Os gregos do século 5 a.C. legaram à cultura ocidental fundamentos filosóficos, textos teatrais e conceitos civilizatórios ainda insuperáveis. Michel Foucault, em ciclo de palestras proferido em Berkeley, no já longínquo ano de 1983, iluminou um dos temas estruturantes da sociedade grega, a "parrésia".
Parrésia quer dizer, literalmente, "correr o risco de dizer a verdade, se arriscar a dizer algo pelo bem comum". Não se refere a crenças pessoais ou verdades comprovadas e aceitas por todos. Não. Para os gregos, quem tinha convicção do que dizia, precisava se arriscar a dizê-lo; o dizer helênico era, ao mesmo tempo, risco, liberdade e dever. Parrésia, assim, é o contrário da hipocrisia e da dissimulação. Como aprendi com Bernardo Carvalho, "está associada ao orador que, num debate político, corre o risco de perder popularidade por se opor à opinião da maioria". É o oposto da demagogia e do populismo.

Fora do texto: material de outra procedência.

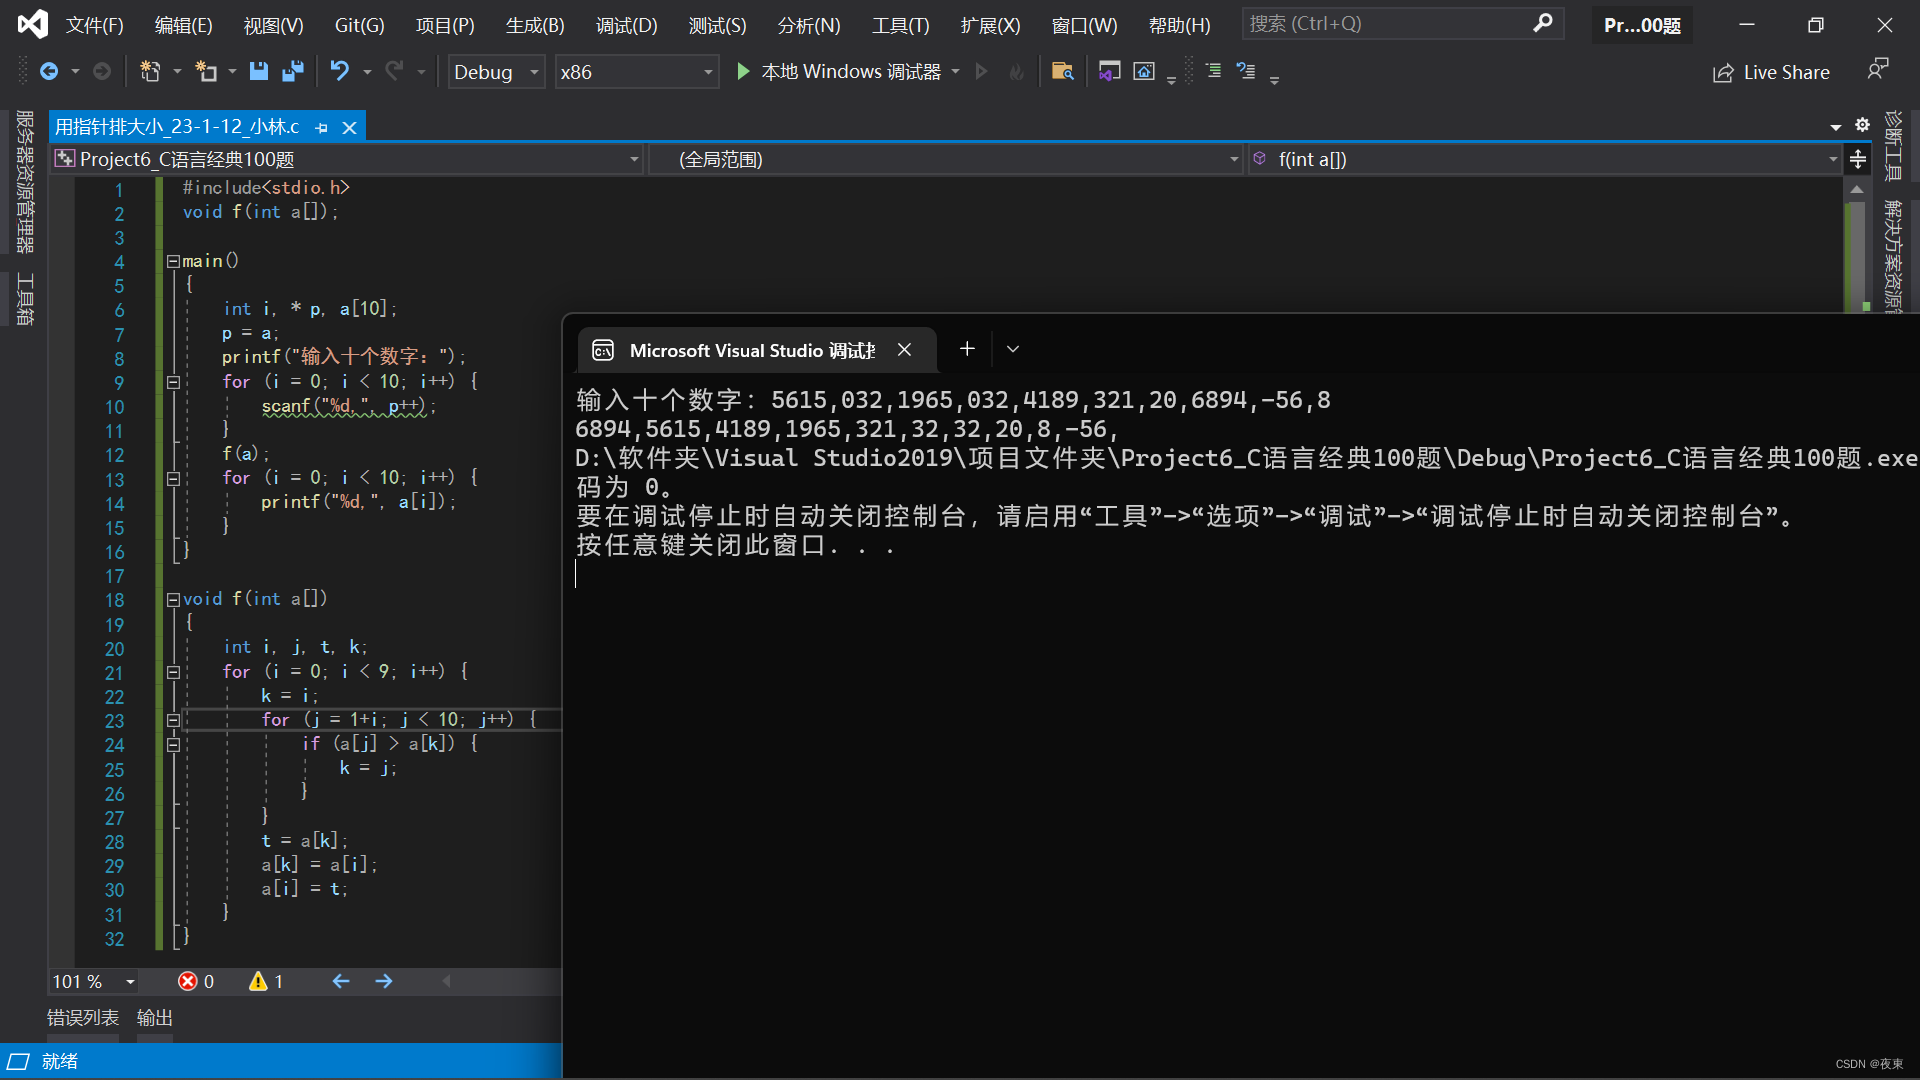1920x1080 pixels.
Task: Open the 101 % zoom dropdown
Action: coord(130,982)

Não é preciso ser o gênio da lâmpada para afirmar que falta parrésia no discurso dos nossos políticos. Falta sinceridade ao lidar com os graves problemas que caracterizam o Brasil. A proximidade das eleições municipais é oportunidade para debatermos nosso presente deletério e legados estratégicos para um futuro melhor. A escolha dos candidatos é essencial. É preciso ouvi-los, confrontar promessas, separar joio e trigo, não passar cheque em branco em nenhuma hipótese. É preciso escolher certo. Hoje. Agora. Na urna.
Enquanto misturo gregos e eleições municipais, escuto dois discos incríveis: Old friends, que junta Tuco Marcondes e Ritchie (sim, ele mesmo!) com um trio da pesada: Fabio Tagliaferri, Mario Manga e Swami Jr., interpretando canções de Paul Simon. O segundo é Xangai, o mais bonito disco brasileiro do ano. Voz e violão. Repertório raro, artista excepcional. Cantando Florbela Espanca, Xangai roça o céu e nos revela emoções silentes, doloridas e encantatórias.
Se pudesse viajar de volta à Grécia clássica, eu levaria esses CDs na mochila.